**Records shown:**
————

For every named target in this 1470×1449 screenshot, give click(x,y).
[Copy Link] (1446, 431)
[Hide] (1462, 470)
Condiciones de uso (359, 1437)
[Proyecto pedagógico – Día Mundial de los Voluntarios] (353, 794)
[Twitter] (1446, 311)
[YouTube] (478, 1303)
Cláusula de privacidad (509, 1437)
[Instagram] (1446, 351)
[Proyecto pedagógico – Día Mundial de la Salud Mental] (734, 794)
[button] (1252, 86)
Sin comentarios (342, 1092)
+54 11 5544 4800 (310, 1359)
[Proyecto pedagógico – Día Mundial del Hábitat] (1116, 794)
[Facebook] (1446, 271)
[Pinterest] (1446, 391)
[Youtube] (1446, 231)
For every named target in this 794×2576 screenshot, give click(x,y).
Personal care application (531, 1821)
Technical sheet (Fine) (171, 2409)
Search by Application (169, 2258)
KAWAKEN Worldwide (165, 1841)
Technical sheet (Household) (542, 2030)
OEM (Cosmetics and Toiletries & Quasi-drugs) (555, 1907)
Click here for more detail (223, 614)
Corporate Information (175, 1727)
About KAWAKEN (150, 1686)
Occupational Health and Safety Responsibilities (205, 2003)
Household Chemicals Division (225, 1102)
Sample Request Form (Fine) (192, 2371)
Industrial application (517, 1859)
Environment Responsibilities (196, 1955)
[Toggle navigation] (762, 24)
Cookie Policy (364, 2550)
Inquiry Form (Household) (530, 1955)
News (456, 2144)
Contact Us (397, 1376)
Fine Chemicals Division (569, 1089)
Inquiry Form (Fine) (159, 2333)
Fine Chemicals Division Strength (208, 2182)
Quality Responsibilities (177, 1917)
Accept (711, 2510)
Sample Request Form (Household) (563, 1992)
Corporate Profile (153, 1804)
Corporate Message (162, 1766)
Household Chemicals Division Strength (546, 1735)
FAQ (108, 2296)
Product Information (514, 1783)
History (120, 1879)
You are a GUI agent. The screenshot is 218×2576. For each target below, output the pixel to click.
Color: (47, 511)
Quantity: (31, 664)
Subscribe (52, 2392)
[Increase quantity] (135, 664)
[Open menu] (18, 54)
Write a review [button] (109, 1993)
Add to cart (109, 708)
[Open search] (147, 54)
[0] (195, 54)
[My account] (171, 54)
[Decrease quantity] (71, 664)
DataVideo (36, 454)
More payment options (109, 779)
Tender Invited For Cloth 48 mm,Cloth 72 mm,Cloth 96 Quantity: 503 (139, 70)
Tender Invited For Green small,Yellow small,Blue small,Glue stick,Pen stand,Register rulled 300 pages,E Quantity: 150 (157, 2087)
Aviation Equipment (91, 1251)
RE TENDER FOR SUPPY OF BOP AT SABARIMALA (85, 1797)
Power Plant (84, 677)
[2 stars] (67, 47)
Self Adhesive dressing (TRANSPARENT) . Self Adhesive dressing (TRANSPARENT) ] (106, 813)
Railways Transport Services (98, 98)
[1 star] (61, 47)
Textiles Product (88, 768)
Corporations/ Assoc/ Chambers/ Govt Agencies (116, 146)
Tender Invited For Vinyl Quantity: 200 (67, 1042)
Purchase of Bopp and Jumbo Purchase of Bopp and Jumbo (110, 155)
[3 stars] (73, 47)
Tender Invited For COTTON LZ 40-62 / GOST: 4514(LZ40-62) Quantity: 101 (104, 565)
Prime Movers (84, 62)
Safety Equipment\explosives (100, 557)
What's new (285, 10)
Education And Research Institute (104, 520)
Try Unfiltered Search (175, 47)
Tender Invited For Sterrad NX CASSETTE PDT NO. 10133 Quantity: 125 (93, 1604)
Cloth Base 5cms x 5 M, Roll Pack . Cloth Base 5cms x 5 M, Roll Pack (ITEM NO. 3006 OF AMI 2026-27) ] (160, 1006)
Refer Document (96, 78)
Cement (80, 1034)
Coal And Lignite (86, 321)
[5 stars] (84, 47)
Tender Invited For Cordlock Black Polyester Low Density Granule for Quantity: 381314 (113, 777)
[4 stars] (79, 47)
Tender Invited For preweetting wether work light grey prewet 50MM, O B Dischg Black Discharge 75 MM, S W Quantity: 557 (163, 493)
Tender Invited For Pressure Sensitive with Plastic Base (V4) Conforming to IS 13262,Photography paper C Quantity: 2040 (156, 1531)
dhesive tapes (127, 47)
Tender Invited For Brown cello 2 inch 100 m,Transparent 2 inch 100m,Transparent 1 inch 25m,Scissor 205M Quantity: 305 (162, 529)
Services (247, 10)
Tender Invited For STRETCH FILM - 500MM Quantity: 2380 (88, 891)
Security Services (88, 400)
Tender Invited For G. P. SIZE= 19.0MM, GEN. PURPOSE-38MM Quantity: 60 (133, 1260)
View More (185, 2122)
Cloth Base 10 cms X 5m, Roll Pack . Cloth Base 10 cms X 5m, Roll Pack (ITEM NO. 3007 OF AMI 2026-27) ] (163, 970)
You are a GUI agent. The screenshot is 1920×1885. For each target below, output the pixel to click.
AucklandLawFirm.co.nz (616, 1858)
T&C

————

**Task statement:**
Transcribe the records above exactly, from the opening line down to and including the line with "More payment options (109, 779)".

**Task solution:**
For every named target in this 1470×1449 screenshot, give click(x,y).
[Copy Link] (1446, 431)
[Hide] (1462, 470)
Condiciones de uso (359, 1437)
[Proyecto pedagógico – Día Mundial de los Voluntarios] (353, 794)
[Twitter] (1446, 311)
[YouTube] (478, 1303)
Cláusula de privacidad (509, 1437)
[Instagram] (1446, 351)
[Proyecto pedagógico – Día Mundial de la Salud Mental] (734, 794)
[button] (1252, 86)
Sin comentarios (342, 1092)
+54 11 5544 4800 (310, 1359)
[Proyecto pedagógico – Día Mundial del Hábitat] (1116, 794)
[Facebook] (1446, 271)
[Pinterest] (1446, 391)
[Youtube] (1446, 231)
For every named target in this 794×2576 screenshot, give click(x,y).
Personal care application (531, 1821)
Technical sheet (Fine) (171, 2409)
Search by Application (169, 2258)
KAWAKEN Worldwide (165, 1841)
Technical sheet (Household) (542, 2030)
OEM (Cosmetics and Toiletries & Quasi-drugs) (555, 1907)
Click here for more detail (223, 614)
Corporate Information (175, 1727)
About KAWAKEN (150, 1686)
Occupational Health and Safety Responsibilities (205, 2003)
Household Chemicals Division (225, 1102)
Sample Request Form (Fine) (192, 2371)
Industrial application (517, 1859)
Environment Responsibilities (196, 1955)
[Toggle navigation] (762, 24)
Cookie Policy (364, 2550)
Inquiry Form (Household) (530, 1955)
News (456, 2144)
Contact Us (397, 1376)
Fine Chemicals Division (569, 1089)
Inquiry Form (Fine) (159, 2333)
Fine Chemicals Division Strength (208, 2182)
Quality Responsibilities (177, 1917)
Accept (711, 2510)
Sample Request Form (Household) (563, 1992)
Corporate Profile (153, 1804)
Corporate Message (162, 1766)
Household Chemicals Division Strength (546, 1735)
FAQ (108, 2296)
Product Information (514, 1783)
History (120, 1879)
You are a GUI agent. The screenshot is 218×2576. For each target below, output the pixel to click.
Color: (47, 511)
Quantity: (31, 664)
Subscribe (52, 2392)
[Increase quantity] (135, 664)
[Open menu] (18, 54)
Write a review [button] (109, 1993)
Add to cart (109, 708)
[Open search] (147, 54)
[0] (195, 54)
[My account] (171, 54)
[Decrease quantity] (71, 664)
DataVideo (36, 454)
More payment options (109, 779)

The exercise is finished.